* start *

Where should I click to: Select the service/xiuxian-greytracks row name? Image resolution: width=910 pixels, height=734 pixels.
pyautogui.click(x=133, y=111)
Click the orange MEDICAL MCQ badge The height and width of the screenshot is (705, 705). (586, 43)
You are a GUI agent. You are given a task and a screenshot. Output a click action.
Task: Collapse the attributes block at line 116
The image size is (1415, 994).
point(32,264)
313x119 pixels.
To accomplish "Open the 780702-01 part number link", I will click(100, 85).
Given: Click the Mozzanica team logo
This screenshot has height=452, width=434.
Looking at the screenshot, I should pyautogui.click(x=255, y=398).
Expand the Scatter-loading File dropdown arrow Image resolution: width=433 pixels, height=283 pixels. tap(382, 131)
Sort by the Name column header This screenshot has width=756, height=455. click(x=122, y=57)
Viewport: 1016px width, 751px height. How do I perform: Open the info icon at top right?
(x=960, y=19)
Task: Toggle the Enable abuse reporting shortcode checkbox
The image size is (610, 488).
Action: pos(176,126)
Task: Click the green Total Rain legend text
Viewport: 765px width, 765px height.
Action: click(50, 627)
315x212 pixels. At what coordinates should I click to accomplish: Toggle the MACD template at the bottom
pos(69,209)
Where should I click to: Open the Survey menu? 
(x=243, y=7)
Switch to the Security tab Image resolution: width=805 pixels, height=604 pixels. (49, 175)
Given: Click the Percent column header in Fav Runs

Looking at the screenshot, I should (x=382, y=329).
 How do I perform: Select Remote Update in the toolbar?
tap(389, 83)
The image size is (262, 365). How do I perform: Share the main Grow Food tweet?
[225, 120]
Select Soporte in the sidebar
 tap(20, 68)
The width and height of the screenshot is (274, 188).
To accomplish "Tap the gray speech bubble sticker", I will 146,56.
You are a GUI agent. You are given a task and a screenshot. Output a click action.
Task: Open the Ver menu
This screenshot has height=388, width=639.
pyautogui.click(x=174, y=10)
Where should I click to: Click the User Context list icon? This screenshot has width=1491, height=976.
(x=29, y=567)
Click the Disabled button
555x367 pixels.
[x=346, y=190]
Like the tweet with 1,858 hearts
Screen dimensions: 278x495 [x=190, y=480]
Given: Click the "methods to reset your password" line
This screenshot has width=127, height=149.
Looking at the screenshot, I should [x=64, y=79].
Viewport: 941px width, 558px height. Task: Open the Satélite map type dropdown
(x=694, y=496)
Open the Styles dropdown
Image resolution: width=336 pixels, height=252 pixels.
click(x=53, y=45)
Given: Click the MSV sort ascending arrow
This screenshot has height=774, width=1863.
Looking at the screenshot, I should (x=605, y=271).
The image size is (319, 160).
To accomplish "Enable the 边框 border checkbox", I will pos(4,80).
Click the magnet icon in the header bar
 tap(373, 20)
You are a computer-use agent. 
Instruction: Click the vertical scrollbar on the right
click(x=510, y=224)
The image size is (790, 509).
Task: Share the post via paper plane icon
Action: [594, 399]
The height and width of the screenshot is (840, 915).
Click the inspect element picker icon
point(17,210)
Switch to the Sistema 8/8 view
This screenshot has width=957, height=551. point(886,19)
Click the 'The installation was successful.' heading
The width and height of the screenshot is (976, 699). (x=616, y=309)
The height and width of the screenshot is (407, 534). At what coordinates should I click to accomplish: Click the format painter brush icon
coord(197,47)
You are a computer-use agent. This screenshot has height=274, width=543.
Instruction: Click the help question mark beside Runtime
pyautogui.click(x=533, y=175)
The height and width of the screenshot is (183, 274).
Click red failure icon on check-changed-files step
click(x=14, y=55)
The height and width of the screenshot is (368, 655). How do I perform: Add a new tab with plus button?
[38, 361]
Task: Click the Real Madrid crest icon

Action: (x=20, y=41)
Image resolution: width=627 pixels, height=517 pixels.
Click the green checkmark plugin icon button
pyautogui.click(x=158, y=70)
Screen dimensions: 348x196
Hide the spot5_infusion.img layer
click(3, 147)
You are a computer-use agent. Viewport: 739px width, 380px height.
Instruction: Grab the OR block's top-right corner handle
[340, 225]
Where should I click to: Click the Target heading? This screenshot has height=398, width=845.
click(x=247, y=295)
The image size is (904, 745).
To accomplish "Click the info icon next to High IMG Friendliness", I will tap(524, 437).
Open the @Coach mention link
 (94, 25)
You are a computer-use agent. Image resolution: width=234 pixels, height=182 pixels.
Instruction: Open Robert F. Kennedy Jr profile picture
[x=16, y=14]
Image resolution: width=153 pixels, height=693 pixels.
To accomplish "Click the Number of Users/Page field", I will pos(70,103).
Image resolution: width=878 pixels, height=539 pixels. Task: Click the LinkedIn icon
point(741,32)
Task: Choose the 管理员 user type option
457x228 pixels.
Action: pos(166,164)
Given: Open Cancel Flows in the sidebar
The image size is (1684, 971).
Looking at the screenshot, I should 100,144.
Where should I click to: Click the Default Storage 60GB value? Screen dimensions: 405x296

* end *

EXERCISE TASK: Copy all of the material above word for word, from the first line to the last.

RESPONSE BELOW:
Where should I click to: Select the service/xiuxian-greytracks row name? Image resolution: width=910 pixels, height=734 pixels.
pyautogui.click(x=133, y=111)
Click the orange MEDICAL MCQ badge The height and width of the screenshot is (705, 705). (586, 43)
You are a GUI agent. You are given a task and a screenshot. Output a click action.
Task: Collapse the attributes block at line 116
The image size is (1415, 994).
point(32,264)
313x119 pixels.
To accomplish "Open the 780702-01 part number link", I will click(100, 85).
Given: Click the Mozzanica team logo
This screenshot has height=452, width=434.
Looking at the screenshot, I should pyautogui.click(x=255, y=398).
Expand the Scatter-loading File dropdown arrow Image resolution: width=433 pixels, height=283 pixels. tap(382, 131)
Sort by the Name column header This screenshot has width=756, height=455. click(x=122, y=57)
Viewport: 1016px width, 751px height. How do I perform: Open the info icon at top right?
(x=960, y=19)
Task: Toggle the Enable abuse reporting shortcode checkbox
The image size is (610, 488).
Action: pos(176,126)
Task: Click the green Total Rain legend text
Viewport: 765px width, 765px height.
Action: click(50, 627)
315x212 pixels. At what coordinates should I click to accomplish: Toggle the MACD template at the bottom
pos(69,209)
Where should I click to: Open the Survey menu? 
(x=243, y=7)
Switch to the Security tab Image resolution: width=805 pixels, height=604 pixels. (49, 175)
Given: Click the Percent column header in Fav Runs

Looking at the screenshot, I should (x=382, y=329).
 How do I perform: Select Remote Update in the toolbar?
tap(389, 83)
The image size is (262, 365). How do I perform: Share the main Grow Food tweet?
[225, 120]
Select Soporte in the sidebar
 tap(20, 68)
The width and height of the screenshot is (274, 188).
To accomplish "Tap the gray speech bubble sticker", I will 146,56.
You are a GUI agent. You are given a task and a screenshot. Output a click action.
Task: Open the Ver menu
This screenshot has height=388, width=639.
pyautogui.click(x=174, y=10)
Where should I click to: Click the User Context list icon? This screenshot has width=1491, height=976.
(x=29, y=567)
Click the Disabled button
555x367 pixels.
[x=346, y=190]
Like the tweet with 1,858 hearts
Screen dimensions: 278x495 [x=190, y=480]
Given: Click the "methods to reset your password" line
This screenshot has width=127, height=149.
Looking at the screenshot, I should [x=64, y=79].
Viewport: 941px width, 558px height. Task: Open the Satélite map type dropdown
(x=694, y=496)
Open the Styles dropdown
Image resolution: width=336 pixels, height=252 pixels.
click(x=53, y=45)
Given: Click the MSV sort ascending arrow
This screenshot has height=774, width=1863.
Looking at the screenshot, I should (x=605, y=271).
The image size is (319, 160).
To accomplish "Enable the 边框 border checkbox", I will pos(4,80).
Click the magnet icon in the header bar
 tap(373, 20)
You are a computer-use agent. 
Instruction: Click the vertical scrollbar on the right
click(x=510, y=224)
The image size is (790, 509).
Task: Share the post via paper plane icon
Action: [594, 399]
The height and width of the screenshot is (840, 915).
Click the inspect element picker icon
point(17,210)
Switch to the Sistema 8/8 view
This screenshot has width=957, height=551. point(886,19)
Click the 'The installation was successful.' heading
The width and height of the screenshot is (976, 699). (x=616, y=309)
The height and width of the screenshot is (407, 534). At what coordinates should I click to accomplish: Click the format painter brush icon
coord(197,47)
You are a computer-use agent. This screenshot has height=274, width=543.
Instruction: Click the help question mark beside Runtime
pyautogui.click(x=533, y=175)
The height and width of the screenshot is (183, 274).
Click red failure icon on check-changed-files step
click(x=14, y=55)
The height and width of the screenshot is (368, 655). How do I perform: Add a new tab with plus button?
[38, 361]
Task: Click the Real Madrid crest icon

Action: (x=20, y=41)
Image resolution: width=627 pixels, height=517 pixels.
Click the green checkmark plugin icon button
pyautogui.click(x=158, y=70)
Screen dimensions: 348x196
Hide the spot5_infusion.img layer
click(3, 147)
You are a computer-use agent. Viewport: 739px width, 380px height.
Instruction: Grab the OR block's top-right corner handle
[340, 225]
Where should I click to: Click the Target heading? This screenshot has height=398, width=845.
click(x=247, y=295)
The image size is (904, 745).
To accomplish "Click the info icon next to High IMG Friendliness", I will tap(524, 437).
Open the @Coach mention link
 (94, 25)
You are a computer-use agent. Image resolution: width=234 pixels, height=182 pixels.
Instruction: Open Robert F. Kennedy Jr profile picture
[x=16, y=14]
Image resolution: width=153 pixels, height=693 pixels.
To accomplish "Click the Number of Users/Page field", I will pos(70,103).
Image resolution: width=878 pixels, height=539 pixels. Task: Click the LinkedIn icon
point(741,32)
Task: Choose the 管理员 user type option
457x228 pixels.
Action: pos(166,164)
Given: Open Cancel Flows in the sidebar
The image size is (1684, 971).
Looking at the screenshot, I should 100,144.
Where should I click to: Click the Default Storage 60GB value? Screen dimensions: 405x296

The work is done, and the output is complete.